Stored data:
-*-*-
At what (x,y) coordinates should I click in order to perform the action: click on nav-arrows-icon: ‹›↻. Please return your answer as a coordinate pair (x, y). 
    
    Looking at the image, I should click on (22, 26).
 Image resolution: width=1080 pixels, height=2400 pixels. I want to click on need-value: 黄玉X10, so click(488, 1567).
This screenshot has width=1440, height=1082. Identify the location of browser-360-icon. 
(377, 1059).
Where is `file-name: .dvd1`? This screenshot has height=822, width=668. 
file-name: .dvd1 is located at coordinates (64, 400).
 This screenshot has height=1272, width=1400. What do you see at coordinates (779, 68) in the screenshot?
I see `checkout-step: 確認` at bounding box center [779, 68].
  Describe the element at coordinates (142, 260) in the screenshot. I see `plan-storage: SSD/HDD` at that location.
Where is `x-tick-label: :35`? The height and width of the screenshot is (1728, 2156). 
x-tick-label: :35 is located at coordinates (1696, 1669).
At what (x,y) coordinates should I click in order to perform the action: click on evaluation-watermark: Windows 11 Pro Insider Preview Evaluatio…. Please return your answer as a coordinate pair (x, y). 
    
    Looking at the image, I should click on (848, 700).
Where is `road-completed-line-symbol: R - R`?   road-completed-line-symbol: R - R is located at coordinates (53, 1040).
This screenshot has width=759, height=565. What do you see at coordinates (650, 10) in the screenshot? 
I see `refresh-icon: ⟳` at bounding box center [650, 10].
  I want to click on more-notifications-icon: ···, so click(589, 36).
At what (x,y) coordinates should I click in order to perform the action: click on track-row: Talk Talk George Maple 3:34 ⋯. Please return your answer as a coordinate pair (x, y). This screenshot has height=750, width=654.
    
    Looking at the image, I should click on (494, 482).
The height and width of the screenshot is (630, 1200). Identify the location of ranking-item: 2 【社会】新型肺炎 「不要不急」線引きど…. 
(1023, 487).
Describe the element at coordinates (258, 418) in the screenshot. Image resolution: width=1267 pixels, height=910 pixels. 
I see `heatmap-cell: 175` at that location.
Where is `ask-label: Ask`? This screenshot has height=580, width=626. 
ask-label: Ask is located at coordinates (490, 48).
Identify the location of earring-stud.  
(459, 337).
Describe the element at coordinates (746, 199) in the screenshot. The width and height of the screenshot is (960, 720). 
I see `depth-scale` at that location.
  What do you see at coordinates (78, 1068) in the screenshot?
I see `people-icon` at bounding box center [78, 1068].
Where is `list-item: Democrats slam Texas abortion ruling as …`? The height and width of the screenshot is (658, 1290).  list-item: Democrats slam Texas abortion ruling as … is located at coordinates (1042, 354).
-*-*-
Turn the material into a Markdown table with two columns, No. and Line. Give each non-blank line its own numbered row and leave out the blank lines.

| No. | Line |
|---|---|
| 1 | At what (x,y) coordinates should I click in order to perform the action: click on nav-arrows-icon: ‹›↻. Please return your answer as a coordinate pair (x, y).  |
| 2 |     Looking at the image, I should click on (22, 26). |
| 3 |  Image resolution: width=1080 pixels, height=2400 pixels. I want to click on need-value: 黄玉X10, so click(488, 1567). |
| 4 | This screenshot has width=1440, height=1082. Identify the location of browser-360-icon.  |
| 5 | (377, 1059). |
| 6 | Where is `file-name: .dvd1`? This screenshot has height=822, width=668.  |
| 7 | file-name: .dvd1 is located at coordinates (64, 400). |
| 8 |  This screenshot has height=1272, width=1400. What do you see at coordinates (779, 68) in the screenshot? |
| 9 | I see `checkout-step: 確認` at bounding box center [779, 68]. |
| 10 |   Describe the element at coordinates (142, 260) in the screenshot. I see `plan-storage: SSD/HDD` at that location. |
| 11 | Where is `x-tick-label: :35`? The height and width of the screenshot is (1728, 2156).  |
| 12 | x-tick-label: :35 is located at coordinates (1696, 1669). |
| 13 | At what (x,y) coordinates should I click in order to perform the action: click on evaluation-watermark: Windows 11 Pro Insider Preview Evaluatio…. Please return your answer as a coordinate pair (x, y).  |
| 14 |     Looking at the image, I should click on (848, 700). |
| 15 | Where is `road-completed-line-symbol: R - R`?   road-completed-line-symbol: R - R is located at coordinates (53, 1040). |
| 16 | This screenshot has width=759, height=565. What do you see at coordinates (650, 10) in the screenshot?  |
| 17 | I see `refresh-icon: ⟳` at bounding box center [650, 10]. |
| 18 |   I want to click on more-notifications-icon: ···, so click(589, 36). |
| 19 | At what (x,y) coordinates should I click in order to perform the action: click on track-row: Talk Talk George Maple 3:34 ⋯. Please return your answer as a coordinate pair (x, y). This screenshot has height=750, width=654. |
| 20 |     Looking at the image, I should click on (494, 482). |
| 21 | The height and width of the screenshot is (630, 1200). Identify the location of ranking-item: 2 【社会】新型肺炎 「不要不急」線引きど….  |
| 22 | (1023, 487). |
| 23 | Describe the element at coordinates (258, 418) in the screenshot. Image resolution: width=1267 pixels, height=910 pixels.  |
| 24 | I see `heatmap-cell: 175` at that location. |
| 25 | Where is `ask-label: Ask`? This screenshot has height=580, width=626.  |
| 26 | ask-label: Ask is located at coordinates (490, 48). |
| 27 | Identify the location of earring-stud.   |
| 28 | (459, 337). |
| 29 | Describe the element at coordinates (746, 199) in the screenshot. The width and height of the screenshot is (960, 720).  |
| 30 | I see `depth-scale` at that location. |
| 31 |   What do you see at coordinates (78, 1068) in the screenshot? |
| 32 | I see `people-icon` at bounding box center [78, 1068]. |
| 33 | Where is `list-item: Democrats slam Texas abortion ruling as …`? The height and width of the screenshot is (658, 1290).  list-item: Democrats slam Texas abortion ruling as … is located at coordinates (1042, 354). |